Colin Loves Tractors Follow Colin's progress through treatment for a brain tumor

August 15, 2009


Colin has been at the center of a whirlwind of activity. He has continued to improve following the installation of the shunt. However, on Thursday morning, we noticed that his heartrate was unusually low (in the 50s). More alarmingly, it wouldn’t budge even with stimulation, such as moving, PT, suctioning, etc.

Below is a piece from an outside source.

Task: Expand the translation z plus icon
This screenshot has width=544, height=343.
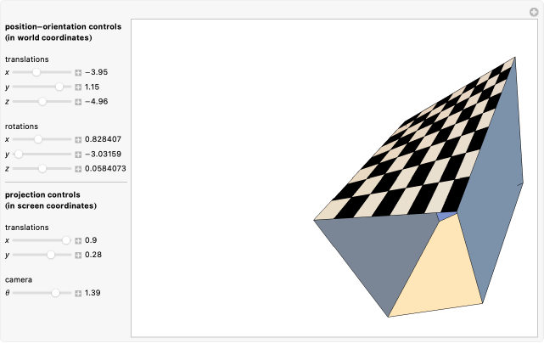Action: pos(78,102)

Even though there was a full MRI scheduled for the afternoon, he went for a stat CT scan in the morning. The imaging showed that his ventricles have decreased, which means that the shunt is working. Also, the pseudomeningocele by the old incision has not collected additional fluid, indicating that there is not excessive pressure in his head.

They also ordered up an EKG, which was performed but not interpreted. The general assumption was that there really was nothing wrong with his heart; there hasn’t been so far, and he’s had a number of EKGs before. Endocrinology weighed in that there is nothing under their purview that would cause the low and unresponsive heart rate.

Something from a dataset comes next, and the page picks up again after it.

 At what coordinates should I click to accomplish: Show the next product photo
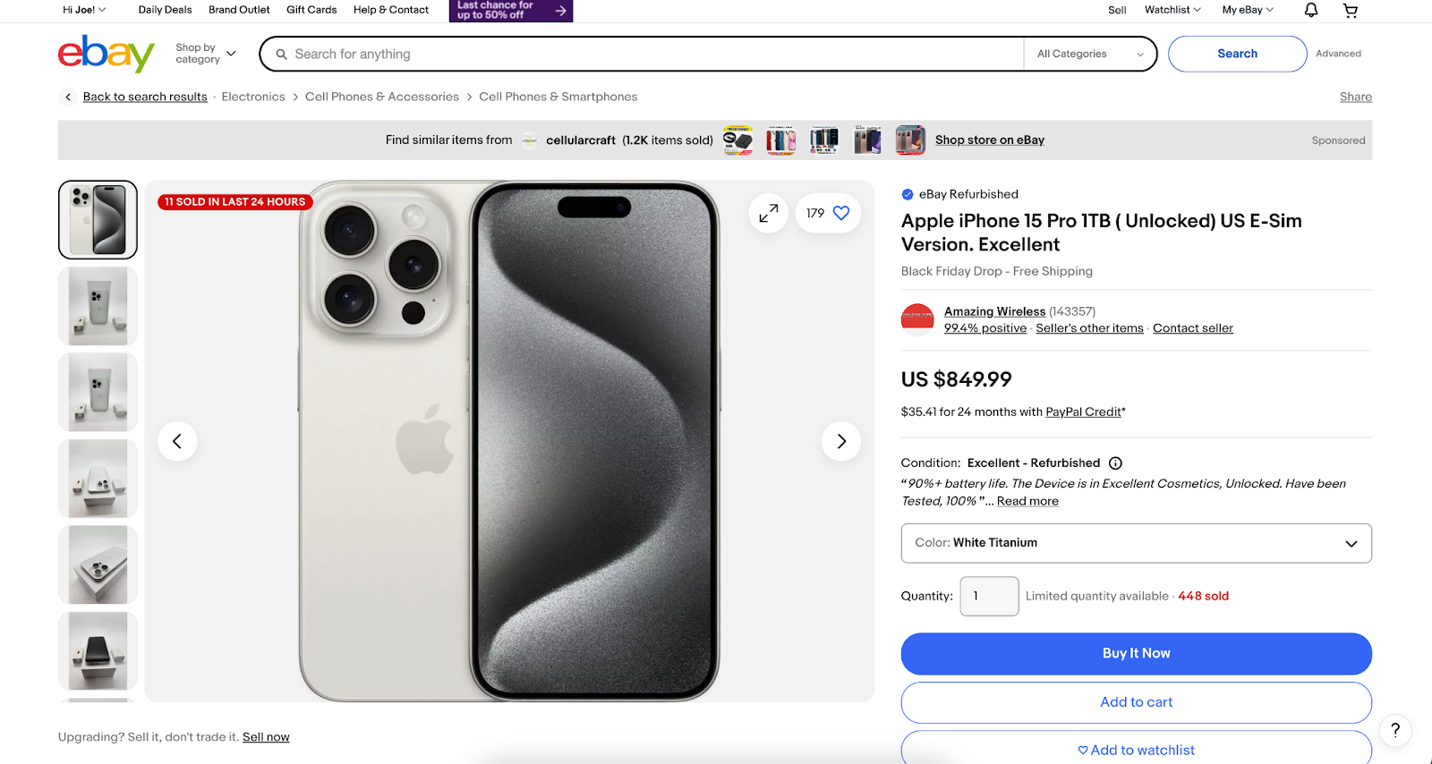click(x=840, y=440)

Instead, we got a lot of looks indicating that the only logical cause of the change was a change in the tumor. This added extra weight to the already considerable anxiety about his MRI. The 3 pm MRI turned into a 5 pm MRI that was also late. With one thing and another, he wasn’t out of the test until after 7 pm.

The neurosurgery resident bopped in with a spring to his step. “The MRI looks good.”

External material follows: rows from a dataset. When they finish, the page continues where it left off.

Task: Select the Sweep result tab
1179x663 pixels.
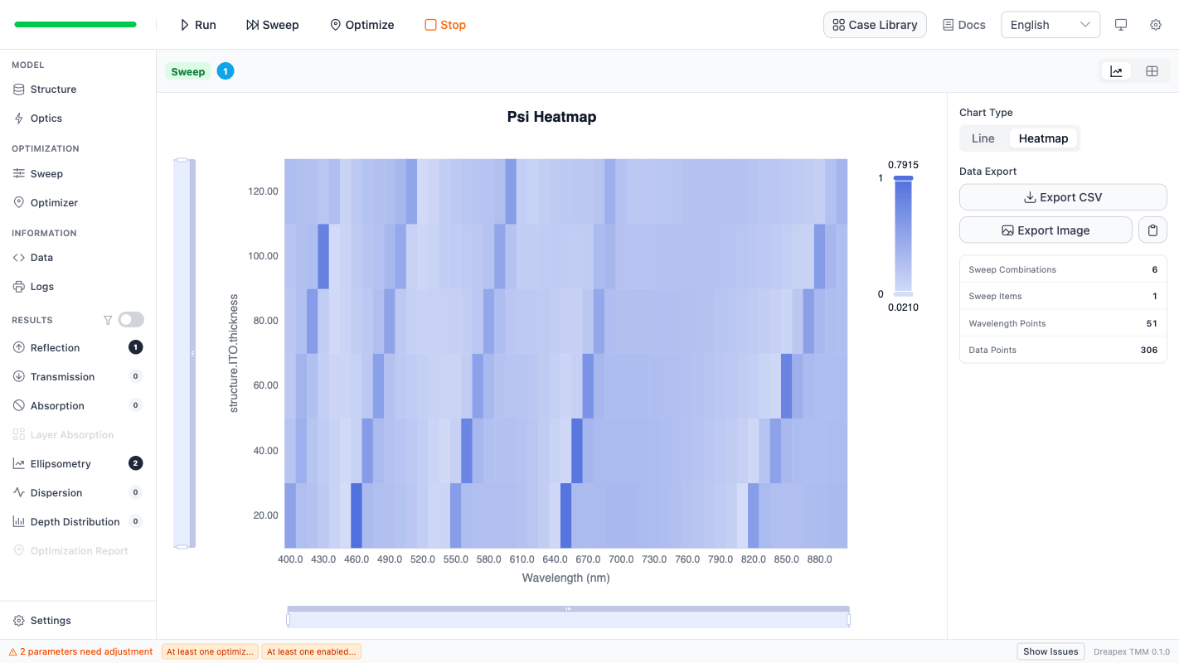Action: pos(188,71)
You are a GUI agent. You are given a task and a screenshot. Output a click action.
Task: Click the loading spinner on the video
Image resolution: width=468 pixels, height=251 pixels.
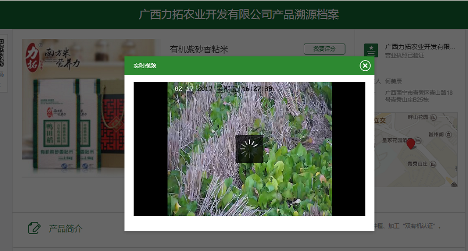click(249, 149)
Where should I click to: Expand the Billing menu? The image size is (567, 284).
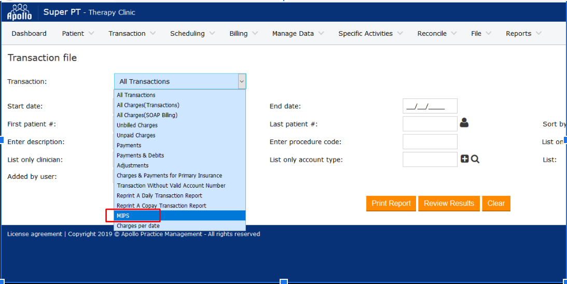coord(243,34)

On Friday morning, we heard even more good news: the area of suspected disease in the cervical spine appeared smaller on the imaging. If nothing else, this means that there was not “explosive” spread of disease. The news was a tremendous relief and served as permission to Mom to take Aidan on a Ronald McDonald House outing to New York Trapeze School.

As it turns out, this was a great adventure for Mom, but for Aidan… not so much. He ended up being the first one up the ladder. He bravely made his way to the top, then clung to the metal struts at the top and gradually melted into tears. They lowered him gently to the net and congratulated his bravery, but he was not anxious to make a return trip.

Aidan’s emotional collapse was pathetic, adorable, and genuine. At least in this one thing he had the ability to say no, succumb to fear, and descend into safety. In other areas, he has utterly lost this power.

For Aidan, the latest demonstration of his impotence is our decision to transfer Colin’s care to St. Jude Children’s Research Hospital in Memphis. While we had come to the realization that we needed to explore treatment options beyond NYU, we had not seriously considered taking him to Memphis. It seemed too far and the chemo too vague a treatment to travel such a far distance to pursue. From what we gathered, our next step had to be chemo, yet there is no clear idea on what protocol to use or what “works.”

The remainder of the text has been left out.